Interviewer: why did you leave your last job?
Me: hmm that’s a tough one. I guess I’d probably have to say listening is my biggest strength
Am I having a stroke?
Roses are red
Duracell is gold
Took your vibrator’s batteries
for my remote control
Ro-Ro-Robocop,
Gently down the stream,
Merrily, merrily, merrily, merrily,
Killing bad guys in old Detroit in revenge for his murder.
The first rule of kite club is you do not talk about Benjamin Franklin.
Fool me once shame on you.
Fool me twice I’m buying a potato gun.
“Ok so I managed to squeeze everything into two separate boxes for you. This one has the ribs in it.”
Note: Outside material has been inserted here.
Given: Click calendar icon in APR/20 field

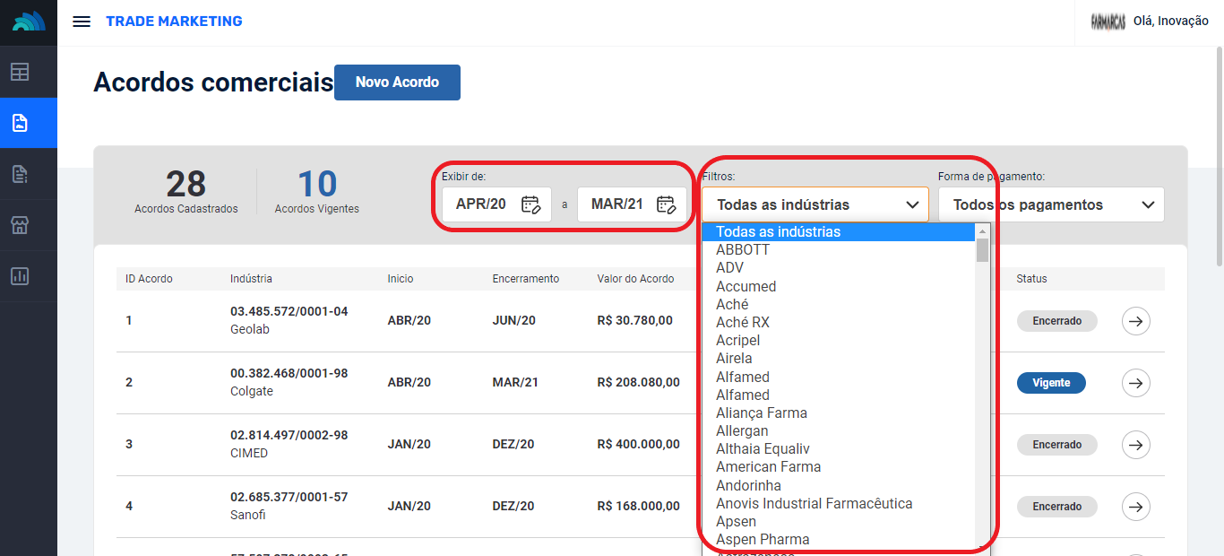Looking at the screenshot, I should (530, 204).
–a nice waiter or a bad mortician
Autocorrect changed ‘flash’ to ‘flask’.
Why yes, I’ll have one flask flood emergency.
My daughter has decided she now eats dark chocolate, the one treat I never had to hide because I was the only one in the house who liked it.
Nothing is sacred.
Netflix: Do you want to watch this movie now?
Me: I have a social event that I’m already late for
Netflix: Oh ok
Me: No I mean put it on
Reporter: He was strangled by a loved one
My Murderer: Whoa, love is a strong word
What Kermit (the frog) is called in different countries:
10. Kermit (Denmark)
9. Kermit (France)
8. Kermit (Japan)
7. Kermit (Slovakia)
6. Kermit (Italy)
5. Kermit (Canada)
4. Kermit (Iceland)
3. Kermit (the Netherlands)
2. Kermit (Poland)
1. Gustavo (Spain)
Not to brag but I clean my house once a year whether it needs it or not.
*launders Kohls cash*
What song lyric resonates with you the most? Mine is “we’re tiny, we’re toony, we’re all a little loony”
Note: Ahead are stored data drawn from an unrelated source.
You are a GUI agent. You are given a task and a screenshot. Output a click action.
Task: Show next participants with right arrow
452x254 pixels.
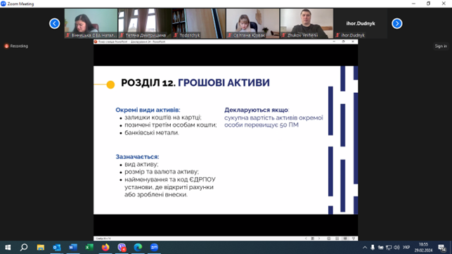pyautogui.click(x=397, y=23)
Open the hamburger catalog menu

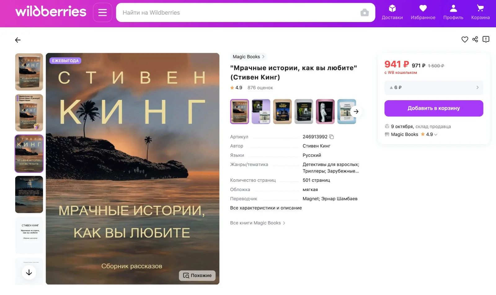[x=102, y=12]
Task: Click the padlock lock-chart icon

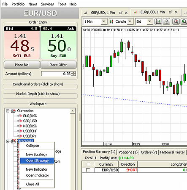Action: pos(166,21)
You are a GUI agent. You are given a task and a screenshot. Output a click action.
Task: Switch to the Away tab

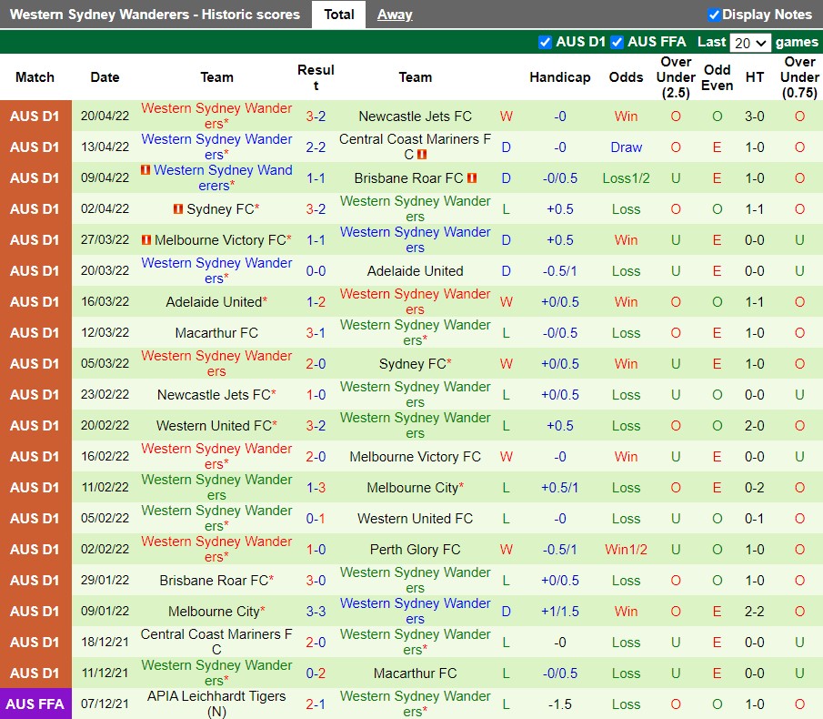[x=395, y=14]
I’ll only give a restaurant a 5 star review if the couple at the next table are breaking up.
Scientist: we’re approaching a critical mass
Assistant: should we be wearing protection from the blast?
Mass: you look fat in that lab coat and no one likes you
Scientist: too late
me: I’m going to the store to get bread
wife: if they have eggs, buy a dozen
[later]
wife: did they have eggs?
me: *carrying 12 loaves of bread* yes
me: *barges into the room*
How dare you accuse me of eavesdropping!
Does it…does it take 3 days
Amazing how each of the kids in Willy Wonka was written to represent a different deadly sin: pride, gluttony, sloth, chewing gum until you become a blueberry, greed, etc.
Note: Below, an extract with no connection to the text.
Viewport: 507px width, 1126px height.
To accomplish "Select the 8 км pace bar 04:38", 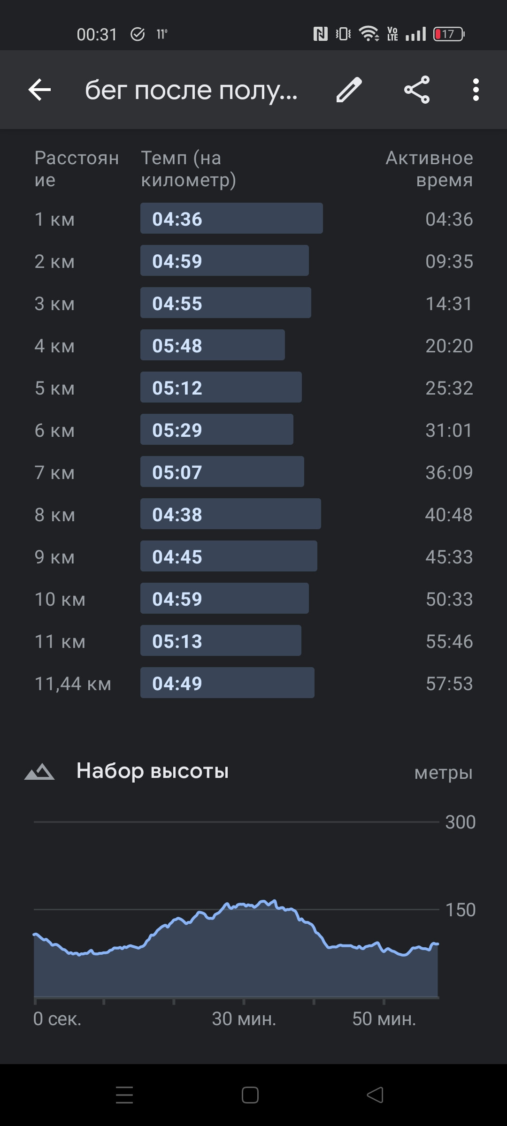I will [230, 514].
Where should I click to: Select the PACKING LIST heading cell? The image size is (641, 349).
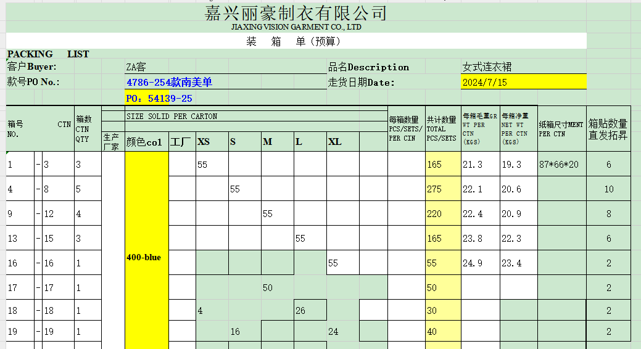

Her: You secretly think you’re the most clever one in the room, don’t you.
Me: Secretly? No.
Me: You need to eat vegetables instead of candy if you want to be tall.
4-year-old: I’ll just be small and happy.
Make your cavity search more entertaining by keistering surprises for the TSA agent.
What did you find, Gary? No that’s not a Chinese finger trap. Keep looking.
“Get off the phone”
“Wash your hands”
“Pull up your pants”
“Make me dinner”My son runs a pretty tight ship in our household
God said: ‘Let there be Satan, so people don’t blame everything
on me. And let there be lawyers, so people don’t blame everything on Satan”
I don’t mean to brag but I’ve perfected the confused look whenever my credit cards get declined
Sorry, my husband really tends to frown on me dating.